Given request: Can you reproduce the passage of the vulnerability disclosure triage text that begins at "When someone in" and stops after "action or a fix."?

Text excerpt:
········

When someone in the public alerts TTS to a potential vulnerability in our systems, we need to act quickly.

This document outlines TTS’ Vulnerability Disclosure triage process, and provides operational instructions for TTS staff reviewing reports that come through the vulnerability disclosure platform (VDP) or other means.

What the VDP Support Team Does

  • Technically validate and respond to all valid submissions within 1 business day.
  • Communicate with hackers on TTS behalf. This includes:
    • Gathering more information about a report if necessary.
    • Explaining why we marked a report as Informative or Not Applicable–the goal is to educate hackers, not shut them down.
      • Informative - the report contains useful information, but does not demonstrate enough security impact to warrant action or a fix.
      • Not Applicable (N/A) - the report is invalid / not a vulnerability, is clearly out of scope, or is otherwise unacceptable.
      • Spam - the report is obvious noise and contains no useful information.
    • Informing hackers if they’ve submitted a duplicate report.
      • Duplicate - the report contains the same information as a previously reported vulnerability. Whenever possible, we will link to the original report to build trust with the researcher.
    • If we are unsure of the appropriate closure state to use for a particular report, we will leave an internal comment and assign it to the “TTS Team” group for clarification.
    • Providing hackers with updates (when available).
  • Standardize reports to make it easy for you to file a bug internally.
    • Standardizing report titles to facilitate understanding issues at-a-glance and spotting duplicates.
    • Setting (or modifying) a CVSS 3.0 score to ensure each report is rated and prioritized by severity.
    • Mapping the report to the appropriate weakness type, using Common Weakness Enumeration.
    • Writing a summary, including steps to reproduce and an impact statement on each report. If any of this information is missing in the hacker’s original report, we’ll add it.

········

Information provided:
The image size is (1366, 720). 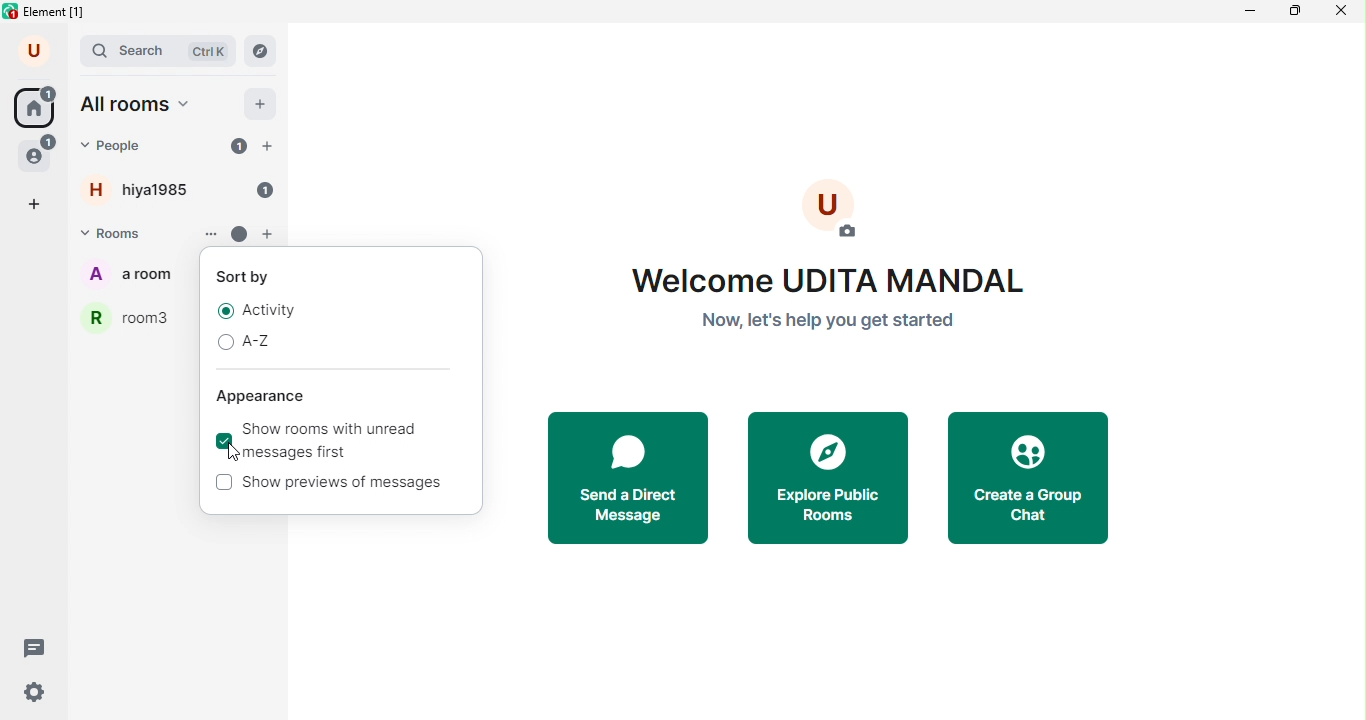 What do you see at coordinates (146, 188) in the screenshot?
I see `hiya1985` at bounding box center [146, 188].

········

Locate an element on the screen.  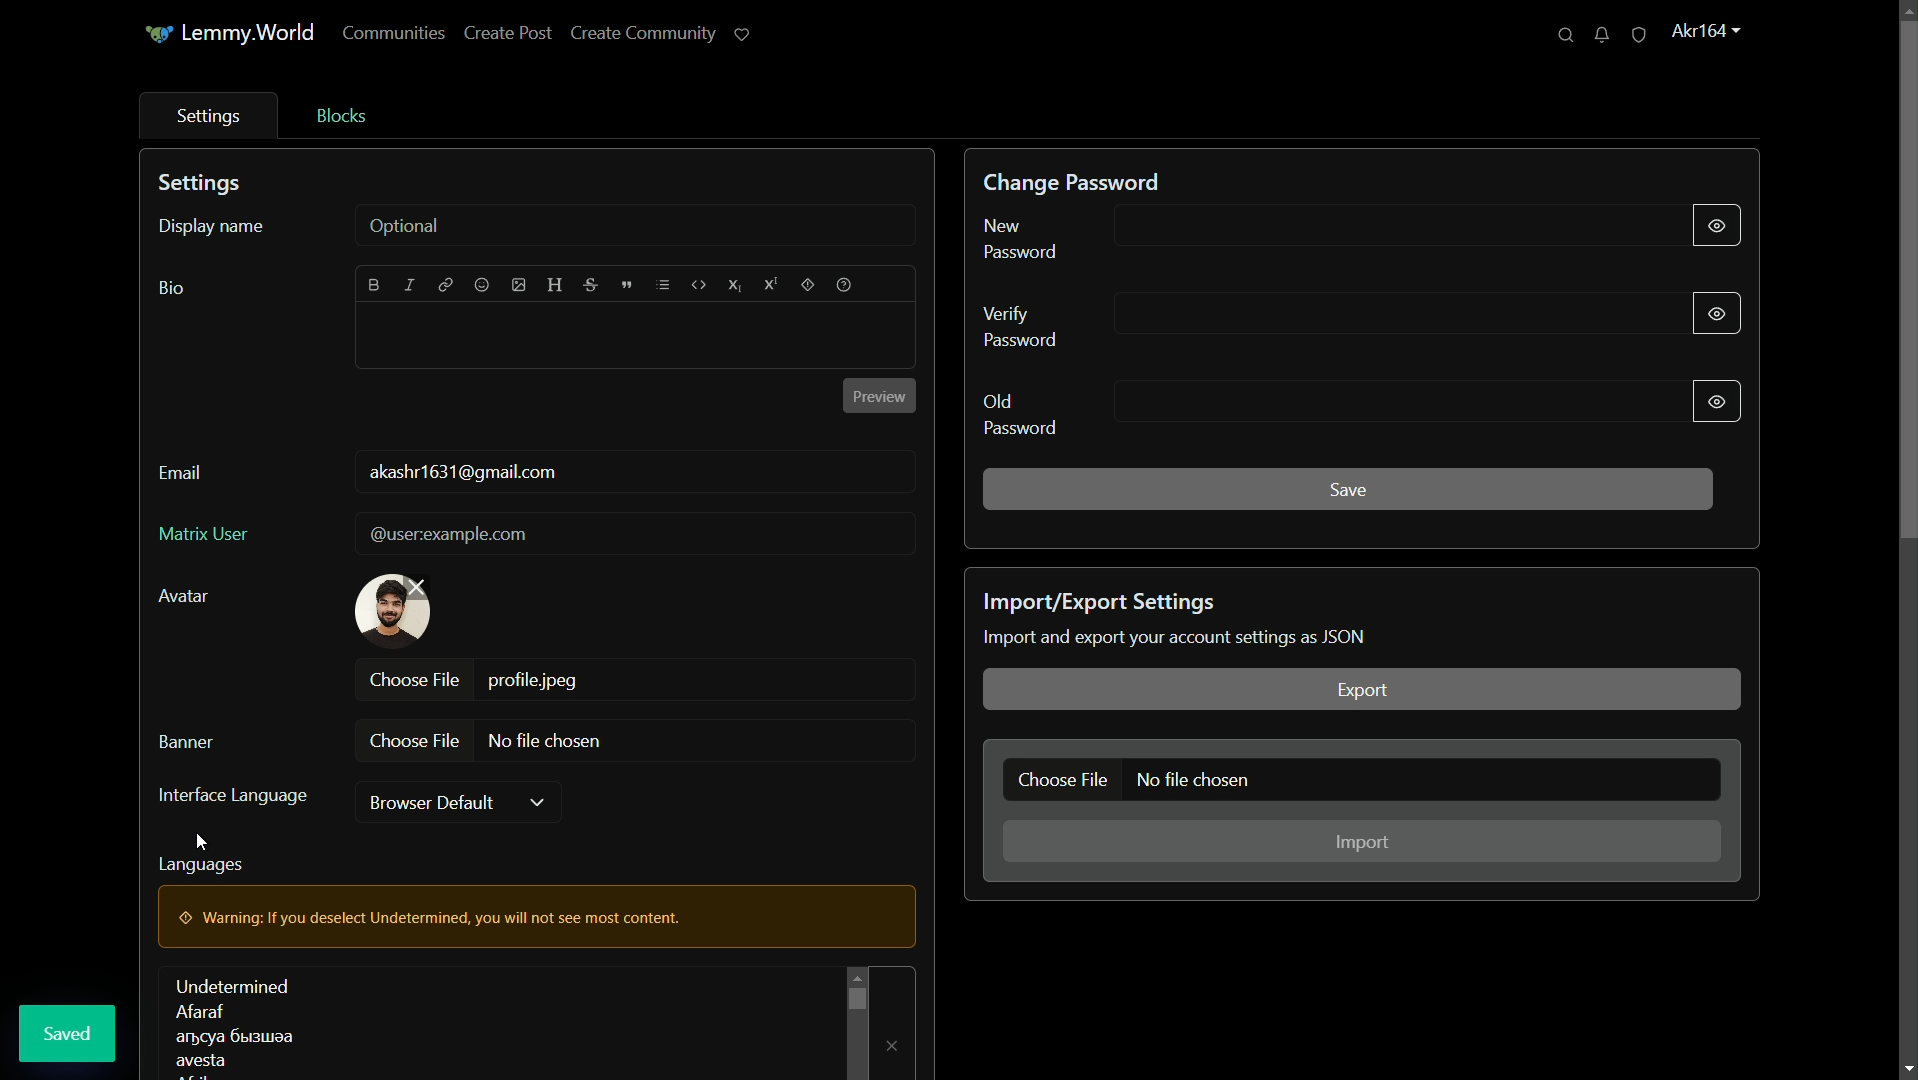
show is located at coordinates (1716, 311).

········

Finished task:
When someone in the public alerts TTS to a potential vulnerability in our systems, we need to act quickly.

This document outlines TTS’ Vulnerability Disclosure triage process, and provides operational instructions for TTS staff reviewing reports that come through the vulnerability disclosure platform (VDP) or other means.

What the VDP Support Team Does

  • Technically validate and respond to all valid submissions within 1 business day.
  • Communicate with hackers on TTS behalf. This includes:
    • Gathering more information about a report if necessary.
    • Explaining why we marked a report as Informative or Not Applicable–the goal is to educate hackers, not shut them down.
      • Informative - the report contains useful information, but does not demonstrate enough security impact to warrant action or a fix.